The simple, efficient method described here for the study of ovule and megagametophyte development in angiosperms provides for the extension of investigation beyond the limits imposed by the traditional but arduous section technique. Excised pistils previously fixed in FPA 50 and stored in 70 % ethanol are placed in a clearing fluid composed of lactic acid (85 %), chloral hydrate, phenol, clove oil, and xylene (2:2:2:2:1, by weight). After 24 hr, ovules dissected from the ovularies are transferred with some of the fluid to a slide, covered so that the cover glass is supported laterally by two permanently affixed covers, and examined with phase contrast optics. The unique action of the clearing fluid permits the study of cellular structure with the phase oil objective focused at any focal plane within the ovule.
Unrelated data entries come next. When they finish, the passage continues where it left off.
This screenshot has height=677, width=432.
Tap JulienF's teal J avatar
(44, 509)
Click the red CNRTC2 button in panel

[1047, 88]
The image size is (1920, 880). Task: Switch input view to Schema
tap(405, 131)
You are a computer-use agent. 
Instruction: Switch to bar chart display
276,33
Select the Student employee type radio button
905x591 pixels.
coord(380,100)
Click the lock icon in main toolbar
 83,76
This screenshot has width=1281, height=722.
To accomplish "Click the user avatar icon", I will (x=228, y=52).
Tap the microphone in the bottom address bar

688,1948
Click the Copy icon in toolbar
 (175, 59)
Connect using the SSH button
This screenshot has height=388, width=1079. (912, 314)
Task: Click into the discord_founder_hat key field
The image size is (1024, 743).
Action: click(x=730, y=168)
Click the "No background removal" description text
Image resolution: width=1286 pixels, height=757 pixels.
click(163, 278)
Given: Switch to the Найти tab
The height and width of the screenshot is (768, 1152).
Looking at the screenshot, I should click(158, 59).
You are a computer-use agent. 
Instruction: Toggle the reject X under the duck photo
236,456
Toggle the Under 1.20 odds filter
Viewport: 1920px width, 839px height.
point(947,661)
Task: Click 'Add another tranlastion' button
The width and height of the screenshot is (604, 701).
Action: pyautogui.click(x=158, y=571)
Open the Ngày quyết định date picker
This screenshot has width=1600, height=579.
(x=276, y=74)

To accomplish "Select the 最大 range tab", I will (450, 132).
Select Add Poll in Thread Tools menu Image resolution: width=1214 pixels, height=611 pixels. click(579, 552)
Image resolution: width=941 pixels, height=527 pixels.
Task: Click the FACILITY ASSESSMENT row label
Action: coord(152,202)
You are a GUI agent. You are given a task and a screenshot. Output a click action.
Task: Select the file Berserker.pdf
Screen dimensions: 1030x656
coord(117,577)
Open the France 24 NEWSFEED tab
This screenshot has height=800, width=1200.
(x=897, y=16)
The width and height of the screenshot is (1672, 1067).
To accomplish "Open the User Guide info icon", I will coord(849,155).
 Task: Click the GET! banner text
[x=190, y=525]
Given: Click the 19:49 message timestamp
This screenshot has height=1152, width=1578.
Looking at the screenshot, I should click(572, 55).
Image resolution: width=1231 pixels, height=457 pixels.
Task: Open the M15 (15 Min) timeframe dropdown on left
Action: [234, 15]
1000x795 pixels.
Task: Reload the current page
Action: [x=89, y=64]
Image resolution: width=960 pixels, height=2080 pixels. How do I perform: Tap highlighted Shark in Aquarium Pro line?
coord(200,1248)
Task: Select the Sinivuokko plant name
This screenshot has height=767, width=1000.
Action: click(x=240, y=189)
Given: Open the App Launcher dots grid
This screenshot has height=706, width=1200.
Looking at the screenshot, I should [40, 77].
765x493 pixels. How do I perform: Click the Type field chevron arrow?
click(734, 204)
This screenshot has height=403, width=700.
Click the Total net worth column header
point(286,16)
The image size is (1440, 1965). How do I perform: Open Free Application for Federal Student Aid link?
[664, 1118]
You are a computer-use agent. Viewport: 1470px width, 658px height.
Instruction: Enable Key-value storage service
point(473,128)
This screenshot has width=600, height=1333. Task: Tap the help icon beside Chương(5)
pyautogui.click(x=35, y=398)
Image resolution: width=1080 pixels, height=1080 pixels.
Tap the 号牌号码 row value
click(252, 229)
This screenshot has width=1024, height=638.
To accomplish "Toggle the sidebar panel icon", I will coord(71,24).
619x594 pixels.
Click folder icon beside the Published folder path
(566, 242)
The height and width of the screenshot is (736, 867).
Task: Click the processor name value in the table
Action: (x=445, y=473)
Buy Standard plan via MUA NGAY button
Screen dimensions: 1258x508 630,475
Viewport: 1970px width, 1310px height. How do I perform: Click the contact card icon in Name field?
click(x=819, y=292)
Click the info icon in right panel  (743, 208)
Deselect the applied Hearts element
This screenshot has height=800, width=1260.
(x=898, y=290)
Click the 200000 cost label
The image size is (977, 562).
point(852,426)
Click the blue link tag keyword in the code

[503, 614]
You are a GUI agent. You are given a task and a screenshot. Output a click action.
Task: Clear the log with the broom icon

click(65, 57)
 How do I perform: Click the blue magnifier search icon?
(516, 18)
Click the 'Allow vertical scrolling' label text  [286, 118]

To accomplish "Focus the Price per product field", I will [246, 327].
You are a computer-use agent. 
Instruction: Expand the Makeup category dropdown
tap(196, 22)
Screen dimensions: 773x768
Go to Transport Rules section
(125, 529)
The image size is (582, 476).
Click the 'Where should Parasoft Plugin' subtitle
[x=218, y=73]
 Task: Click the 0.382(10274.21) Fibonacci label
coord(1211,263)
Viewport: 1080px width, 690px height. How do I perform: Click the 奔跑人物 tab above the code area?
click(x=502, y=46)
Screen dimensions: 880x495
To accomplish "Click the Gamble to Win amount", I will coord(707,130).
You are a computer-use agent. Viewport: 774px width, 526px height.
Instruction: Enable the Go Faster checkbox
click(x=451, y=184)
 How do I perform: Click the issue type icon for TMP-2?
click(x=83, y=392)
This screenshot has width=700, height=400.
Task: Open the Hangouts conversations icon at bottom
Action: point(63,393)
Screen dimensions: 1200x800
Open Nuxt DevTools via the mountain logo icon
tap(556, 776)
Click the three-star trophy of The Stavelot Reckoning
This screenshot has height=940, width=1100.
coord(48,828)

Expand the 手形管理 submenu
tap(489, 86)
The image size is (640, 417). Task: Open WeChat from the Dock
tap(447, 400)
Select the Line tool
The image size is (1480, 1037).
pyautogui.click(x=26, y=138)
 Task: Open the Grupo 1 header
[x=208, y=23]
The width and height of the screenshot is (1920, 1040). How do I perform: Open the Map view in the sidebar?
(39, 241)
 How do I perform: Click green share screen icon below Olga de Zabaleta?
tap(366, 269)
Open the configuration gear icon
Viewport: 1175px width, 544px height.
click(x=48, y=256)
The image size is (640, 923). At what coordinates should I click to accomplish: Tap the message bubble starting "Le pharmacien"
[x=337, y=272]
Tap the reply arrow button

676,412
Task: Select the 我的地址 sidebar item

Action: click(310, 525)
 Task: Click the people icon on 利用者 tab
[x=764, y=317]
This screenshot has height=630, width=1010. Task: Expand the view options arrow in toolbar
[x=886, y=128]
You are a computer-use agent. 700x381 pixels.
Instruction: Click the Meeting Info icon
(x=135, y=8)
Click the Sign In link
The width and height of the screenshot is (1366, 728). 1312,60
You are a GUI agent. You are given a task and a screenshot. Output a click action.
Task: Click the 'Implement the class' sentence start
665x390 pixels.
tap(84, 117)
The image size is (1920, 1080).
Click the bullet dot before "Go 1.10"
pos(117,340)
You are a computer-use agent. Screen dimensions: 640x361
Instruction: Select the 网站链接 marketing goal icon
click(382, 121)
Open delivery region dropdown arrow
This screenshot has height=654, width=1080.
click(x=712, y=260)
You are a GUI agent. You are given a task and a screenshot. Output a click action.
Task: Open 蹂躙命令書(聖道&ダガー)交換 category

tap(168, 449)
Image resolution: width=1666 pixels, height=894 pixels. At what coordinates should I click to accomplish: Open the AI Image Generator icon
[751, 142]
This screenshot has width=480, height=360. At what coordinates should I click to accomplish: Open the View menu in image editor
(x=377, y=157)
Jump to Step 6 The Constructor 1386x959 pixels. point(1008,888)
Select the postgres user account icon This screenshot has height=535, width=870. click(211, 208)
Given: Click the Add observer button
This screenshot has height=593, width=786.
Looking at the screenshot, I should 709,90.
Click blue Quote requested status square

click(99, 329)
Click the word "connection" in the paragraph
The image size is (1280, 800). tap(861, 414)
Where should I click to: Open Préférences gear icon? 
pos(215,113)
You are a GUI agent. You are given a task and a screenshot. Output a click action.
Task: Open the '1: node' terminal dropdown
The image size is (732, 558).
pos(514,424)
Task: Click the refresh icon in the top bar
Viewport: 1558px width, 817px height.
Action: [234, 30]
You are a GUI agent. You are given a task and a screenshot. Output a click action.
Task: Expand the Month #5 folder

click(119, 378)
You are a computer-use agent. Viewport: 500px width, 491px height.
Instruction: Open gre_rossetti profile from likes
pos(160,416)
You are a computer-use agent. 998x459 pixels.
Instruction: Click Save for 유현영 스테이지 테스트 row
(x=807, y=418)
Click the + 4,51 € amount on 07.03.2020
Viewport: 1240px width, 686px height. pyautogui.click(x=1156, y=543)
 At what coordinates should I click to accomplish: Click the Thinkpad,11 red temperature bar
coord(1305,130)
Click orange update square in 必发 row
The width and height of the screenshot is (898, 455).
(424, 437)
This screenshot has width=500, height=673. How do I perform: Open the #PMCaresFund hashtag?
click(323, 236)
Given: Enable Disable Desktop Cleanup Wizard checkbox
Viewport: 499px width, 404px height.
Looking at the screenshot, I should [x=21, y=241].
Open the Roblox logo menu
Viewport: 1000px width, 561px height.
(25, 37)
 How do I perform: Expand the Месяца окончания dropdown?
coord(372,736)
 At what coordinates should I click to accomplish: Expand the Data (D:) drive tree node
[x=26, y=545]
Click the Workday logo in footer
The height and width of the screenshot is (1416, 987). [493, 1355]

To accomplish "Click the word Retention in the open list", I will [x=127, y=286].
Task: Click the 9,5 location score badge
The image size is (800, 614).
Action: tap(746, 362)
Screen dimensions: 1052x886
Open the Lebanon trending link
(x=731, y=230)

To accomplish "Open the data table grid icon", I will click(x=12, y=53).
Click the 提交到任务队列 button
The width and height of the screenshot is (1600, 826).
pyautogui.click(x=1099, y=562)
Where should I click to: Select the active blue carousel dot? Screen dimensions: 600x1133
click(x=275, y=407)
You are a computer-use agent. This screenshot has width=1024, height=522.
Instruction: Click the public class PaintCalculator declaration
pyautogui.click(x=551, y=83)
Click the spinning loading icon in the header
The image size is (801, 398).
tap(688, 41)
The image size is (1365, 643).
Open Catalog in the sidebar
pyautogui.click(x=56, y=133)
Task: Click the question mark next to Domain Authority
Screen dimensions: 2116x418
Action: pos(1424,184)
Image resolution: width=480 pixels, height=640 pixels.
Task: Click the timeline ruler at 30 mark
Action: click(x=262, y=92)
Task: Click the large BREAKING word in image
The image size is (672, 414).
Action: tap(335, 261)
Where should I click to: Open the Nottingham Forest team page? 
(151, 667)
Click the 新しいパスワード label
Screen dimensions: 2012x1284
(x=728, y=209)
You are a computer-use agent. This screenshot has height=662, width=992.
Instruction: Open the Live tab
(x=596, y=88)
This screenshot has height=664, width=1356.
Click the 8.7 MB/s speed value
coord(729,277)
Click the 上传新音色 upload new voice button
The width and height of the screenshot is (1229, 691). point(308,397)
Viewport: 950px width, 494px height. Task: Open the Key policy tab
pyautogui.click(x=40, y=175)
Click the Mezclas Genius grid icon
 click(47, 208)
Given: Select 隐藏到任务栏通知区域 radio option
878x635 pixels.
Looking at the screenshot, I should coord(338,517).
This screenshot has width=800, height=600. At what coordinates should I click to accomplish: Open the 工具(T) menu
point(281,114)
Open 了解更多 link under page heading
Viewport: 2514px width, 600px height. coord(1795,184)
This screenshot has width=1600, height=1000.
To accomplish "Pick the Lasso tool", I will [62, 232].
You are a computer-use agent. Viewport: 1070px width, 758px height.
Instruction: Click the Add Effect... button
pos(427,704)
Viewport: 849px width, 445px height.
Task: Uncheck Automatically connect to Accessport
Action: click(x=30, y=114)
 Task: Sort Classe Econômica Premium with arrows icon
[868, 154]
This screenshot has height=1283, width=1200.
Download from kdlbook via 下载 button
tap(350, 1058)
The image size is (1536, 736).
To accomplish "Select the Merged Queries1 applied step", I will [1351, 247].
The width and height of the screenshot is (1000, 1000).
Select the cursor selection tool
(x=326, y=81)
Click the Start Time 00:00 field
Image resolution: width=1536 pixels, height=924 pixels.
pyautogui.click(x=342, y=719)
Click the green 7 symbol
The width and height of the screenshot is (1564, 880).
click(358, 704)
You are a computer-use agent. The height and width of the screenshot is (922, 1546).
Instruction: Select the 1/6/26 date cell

Downward focusing thus reveals a series of optical sections in the sagittal, frontal, or transverse plane depending on the orientation of the ovule. Orientation can be altered by a slight shifting of the cover glass on the lateral support mounts. The ovules become quite fragile in the clearing fluid. Pressure applied to the cover glass gradually breaks the ovule apart without disrupting the structural integrity of individual cells. This squash procedure provides for extending observations to cytological features of megasporocytes, megaspores, and megagametophytes previously identified in intact ovules. The new method is applied here to the study of ovule development in two unrelated species, Cassia abbreviata Oliver var. granitica Bak. f. (Leguminosae) and Ludwigia uruguayensis (Camb.) Hara. (Onagraceae). For best results, the ovules of Ludwigia must be pretreated in lactic acid (85 %) for 24 hr prior to application of the clearing fluid. Other methods for pretreatment likely will be required as the technique is applied to a wider range of flowering plant species.